CONFRONTED BY new evidence of global warming, will
people react like frogs? According to an often-told story, a frog will try to
jump out if you drop it into hot water but will stay, and eventually die, if you
put it in a pan of cool water and slowly bring it to a boil. A United Nations
report to be released in Paris on February 2 will include the strongest warning
yet that humans are stoking global warming that may cause colossal damage to
nature if, like the doomed frog, they ignore rising temperatures. Ex-US Vice
President Al Gore tells the story with croaking cartoon frogs in his movie An
Inconvenient Truth to urge more action to save the planet. In his version, a
hand dips in and rescues a swooning frog just as the water starts to bubble.
“It’s important to rescue the frog,” he says. And UN officials also sometimes
mention the boiled frog as a cautionary tale of the dangers of human complacency
about global warming. There is only one problem — it’s not true. “The ‘boiled
frog’... is definitely an urban myth,” said Victor Hutchison, a zoology
professor at the University of Okla-homa in the US. “If one places the animal in
a container and slowly heats it, it will at some point in- variably try to
escape.” The UN report, by 2,500 scientists, will say there is at least a 90 per
cent chance that human activities led by burning fossil fuels are the main cause
of warming in the past 50 years. The warming may cause more floods, heatwaves,
droughts and rising sea levels by 2100. It will also guide governments seeking
to extend the UN’s Kyoto Protocol for fighting warming be- yond 2012. But will
the world’s governments hop? If the much-maligned frog is smart enough to jump
when the mercury rises, there must surely be hope for humans too? Scientists’

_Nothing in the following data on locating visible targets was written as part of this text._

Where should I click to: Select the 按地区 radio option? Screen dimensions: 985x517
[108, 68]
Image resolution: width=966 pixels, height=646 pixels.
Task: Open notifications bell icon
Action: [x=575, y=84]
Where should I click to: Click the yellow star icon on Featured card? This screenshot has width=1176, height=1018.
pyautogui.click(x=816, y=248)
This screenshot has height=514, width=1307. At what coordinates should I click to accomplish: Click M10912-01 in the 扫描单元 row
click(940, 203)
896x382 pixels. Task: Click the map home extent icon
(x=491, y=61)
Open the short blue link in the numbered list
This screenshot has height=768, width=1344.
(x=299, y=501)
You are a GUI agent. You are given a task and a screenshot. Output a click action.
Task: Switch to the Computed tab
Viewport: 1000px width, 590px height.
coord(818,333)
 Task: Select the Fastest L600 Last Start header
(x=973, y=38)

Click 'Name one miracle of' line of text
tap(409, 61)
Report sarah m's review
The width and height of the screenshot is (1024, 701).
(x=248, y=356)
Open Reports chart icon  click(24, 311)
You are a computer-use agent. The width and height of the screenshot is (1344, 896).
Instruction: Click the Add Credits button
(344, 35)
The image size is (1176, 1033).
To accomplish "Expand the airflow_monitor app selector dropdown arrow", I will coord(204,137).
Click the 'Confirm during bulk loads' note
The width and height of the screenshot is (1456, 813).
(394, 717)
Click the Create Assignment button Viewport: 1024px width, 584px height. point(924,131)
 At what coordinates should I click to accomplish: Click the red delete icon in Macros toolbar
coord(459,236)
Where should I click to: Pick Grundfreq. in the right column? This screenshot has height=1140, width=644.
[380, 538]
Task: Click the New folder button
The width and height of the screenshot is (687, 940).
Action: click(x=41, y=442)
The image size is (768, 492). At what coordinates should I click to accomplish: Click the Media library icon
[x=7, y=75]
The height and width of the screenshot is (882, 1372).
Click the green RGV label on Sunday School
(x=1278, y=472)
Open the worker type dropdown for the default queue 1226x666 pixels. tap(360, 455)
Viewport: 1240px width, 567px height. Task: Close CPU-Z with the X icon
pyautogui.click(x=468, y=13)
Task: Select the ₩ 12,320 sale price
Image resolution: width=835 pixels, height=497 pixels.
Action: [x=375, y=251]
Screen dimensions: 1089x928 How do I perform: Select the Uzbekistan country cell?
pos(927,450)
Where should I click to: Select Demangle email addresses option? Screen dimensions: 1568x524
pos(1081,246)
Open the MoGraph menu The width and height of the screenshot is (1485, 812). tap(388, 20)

warnings about the risks of carbon dioxide have often gone unheeded. Swedish
scientist Svante Arrhenius, a Nobel chemistry laureate, first pointed to a
likely link between warming and industrial carbon dioxide emissions a century
ago. In a world where millions of individuals are unable to quit smoking or
avoid obesity, action to curb global warming seems a tall order. And, like the
fabled boiled frog, people may find it hard to tackle an invisible threat. “Our
evolutionary biology... equips us to respond far more easily and naturally to a
threat from a snake, or a fang, or a claw or a spider than from a threat that
can only be understood by the use of abstract reasoning,” Gore said in a
presentation in Oslo in 2006. “It’s not impossible, but it does take more time.”